Between November 2022 and October 2023, an Intermountain Health hospital prevented 38 central line-associated bloodstream infections, equal to reducing incidences by 46%, according to Heidi Wald, MD. 

Three factors contributed to the success at Wheat Ridge, Colo.-based Lutheran Medical Center: a playbook for maintaining catheters, a formal process for central reporting and an adaptive module sent to nursing staff. 

Before these plans to prevent CLABSI rates were cemented, "we saw deterioration in our performance across the organization," Dr. Wald told Becker's. "This was incredibly concerning. Getting that back under control so that we were delivering safe care reliably was incredibly important to us."

Dr. Wald is Intermountain's chief quality and safety officer. She assumed the position in August 2022 after serving in the same role at SCL Health, with which Intermountain merged in 2022. 

At Lutheran Medical Center, there were six CLABSIs between 2018 and 2019, 13 between 2019 and 2020, zero between May 2020 and May 2021, two in June 2021 and one as of October 2023. 

The turnaround is partly thanks to the infection prevention team making a playbook for before and during insertion of a catheter, and maintenance afterward. Compliance with best practices improved from 25% to 75% within five months, Dr. Wald said.

A module that offers CLABSI scenarios with multiple choice questions helped reinforce the playbook. The employee selects their answer and records their confidence level with each situation. If a confident mistake is made, the module adapts to reinforce the correct answer by adding similar questions later in the review. 

"The interesting challenge as an educator is to flip somebody who's confident but wrong to select the right answer going forward," Dr. Wald said. "If you're wrong but you're not confident, fine, right? You're gonna be open to learning. But if you're wrong and you're confident, that's harder."

Based on the user's answers and knowledge, the module can take between 20 minutes and 40 minutes. The technology also tracks who might need a refresher course a few weeks later. 

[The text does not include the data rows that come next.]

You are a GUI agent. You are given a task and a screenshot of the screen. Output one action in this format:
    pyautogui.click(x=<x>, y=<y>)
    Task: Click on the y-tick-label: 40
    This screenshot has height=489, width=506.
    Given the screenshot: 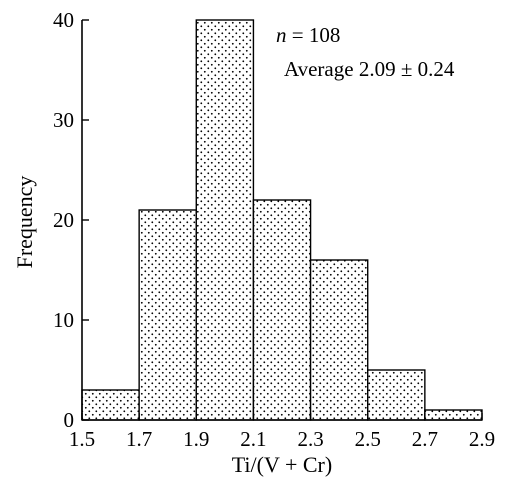 What is the action you would take?
    pyautogui.click(x=64, y=20)
    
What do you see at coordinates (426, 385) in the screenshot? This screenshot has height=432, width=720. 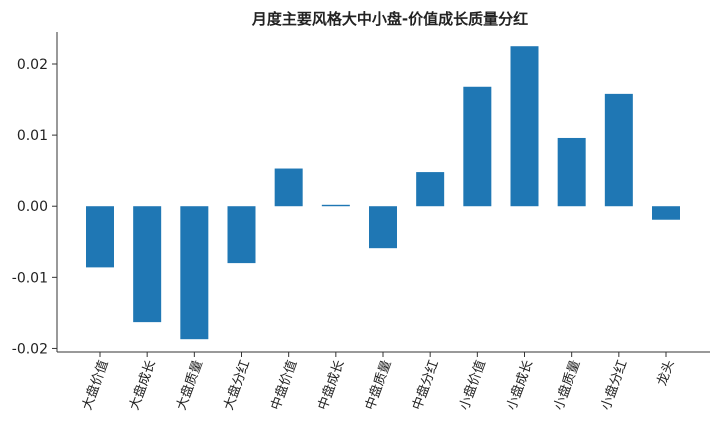 I see `x-tick-label: 中盘分红` at bounding box center [426, 385].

Lutheran Medical Center is Intermountain's pilot hospital for the effort, and the Salt Lake City-based system is rolling out the module at the eight hospitals formerly part of SCL Health, which Intermountain calls its Peaks Region. 

Another feature of the module is heat mapping. For example, the medical-surgical team or new hires might consistently fail at questions about the insertion of a catheter, highlighting a need for educating those team members. 

Intermountain plans to launch the module at its 24 other hospitals, and it is working on similar endeavors for catheter-associated urinary tract infections, sepsis, falls and pressure injury interventions.